30062022Headline:

Sgarbi, la polemica si sposta sui social

La consigliera Maria Rita De Alexandris posta su Facebook un attacco al critico d'arte

Maria Rita De Alexandris (Viva Viterbo)

Maria Rita De Alexandris (Viva Viterbo)

L’uragano Sgarbi che si è abbattuto su Viterbo qualche giorno fa, quando il critico d’arte ha sbottato contro la città e contro l’assessore ai Grandi eventi, Giacomo Barelli, al telefono con lui, continua a fare danni. Tirano infatti venti di sdegno sui social network da parte di molti viterbesi, tra cui la consigliera Maria Rita De Alexandris, in quota Viva Viterbo.

La consigliera ha postato sul suo profilo Facebook un commento sull’accaduto: “Signor Sgarbi, offendere una città, per sentirsi ‘attore dell’attimo’, non fa altro che renderla ancora una volta solo personaggio di se stesso. Offendere una città, per nuovi tre minuti di pubblicità, non fa altro che renderla ancora una volta ineducato. Offendere per emergere le assicuro che non è edificante. Potrei continuare a descriverla ma sarebbe solo tempo sprecato, quindi arrivo al dunque e le dico, di cuore, che per quanto mi riguarda, lei può tranquillamente andare AFFA….O, io rimango nella mia città insieme ai miei concittadini viterbesi! Bye bye”.

Un attacco diretto quello della De Alexandris al critico d’arte, diversamente da Barelli, che fa parte dello stesso schieramento politico della consigliera, che aveva tentato di stemperare le polemiche sostenendo che il linguaggio usato fa parte del personaggio. Sgarbi, dunque, con il suo exploit ha messo un po’ di zizzania tra le fila di Viva Viterbo. Intanto il post di Maria Rita De Alexandris ha avuto molto successo e una sfilza di commenti positivi alle parole che ha rivolto a Sgarbi. Come ad esempio l’utente G. T. che scrive “Brava Maria Rita, un critico d’arte così meglio perderlo fa del male alla città!”. O quello di A. M. B.: “Viterbo non ha bisogno di un saltimbanco per presentarsi, basta visitare qualche scorcio per capire l’eterna bellezza che la rende unica, simbolo medioevale per eccellenza… caro Sgarbi continua a sentirti ‘critico d’arte’… per me resti solo un cafone acculturato un bel ‘caprone’ come direbbe lei… ops Lei!!!”.

Sgarbi e Barelli

Sgarbi e Barelli

Invece M. P. è più ironico ma il senso è lo stesso, infatti scrive: “Sappiamo tutti che Sgarbi è come l’Aids, se lo conosci, lo eviti”. Ma c’è anche chi le ricorda di essere un rappresentante dei cittadini come F. M. che commenta: “Maria Rita al di là delle espressioni folkloristiche un assessore alla cultura non può permettersi di non rispondere quando un personaggio noto gli offre una occasione importante come la mostra in questione per di più se viene proposta quasi a titolo gratuito poi possiamo discutere sull’opportunità di coinvolgere tutti i viterbesi ma rimane il fatto che la classe politica rappresentata da questo assessore non può e non deve uscirne pulita”.
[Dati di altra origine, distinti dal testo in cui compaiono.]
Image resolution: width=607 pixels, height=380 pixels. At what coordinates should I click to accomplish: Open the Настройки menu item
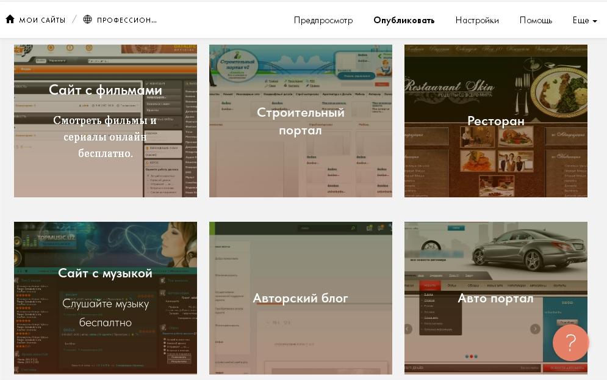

Nei vari commenti Maria Rita De Alexandris cerca di spiegare il suo punto di vista e a chi le chiedeva cosa fosse successo di preciso lei ha riposto: “Una mostra d’arte che non si è potuta realizzare (succede) e che a quanto pare non gli è stato comunicato (errore, nel bene o nel male gli andava detto). Se non ricordo male il signor Sgarbi è anche stato amministratore in due comuni, e dovrebbe conoscere benissimo gli iter che prevedono una spesa da parte di una amministrazione. Credo fermamente che le critiche vadano rivolte agli amministratori di una città (me per prima) ma non alla città, non si deve denigrare una intera città, non si deve chiunque tu sia”.

Ovunque, in ogni caso, sulle piattaforme social si sono moltiplicati i commenti di chi ha criticato Sgarbi per il ”vaffa” a Barelli e a Viterbo e chi invece ha stigmatizzato l’incapacità dell’assessore e della giunta comunale di gestire anche questa situazione senza creare un disagio alla città. Nel frattempo il video di Repubblica con la telefonata incriminata è diventato virale, e Viterbo in tutto questo una gran bella figura non ce la fa.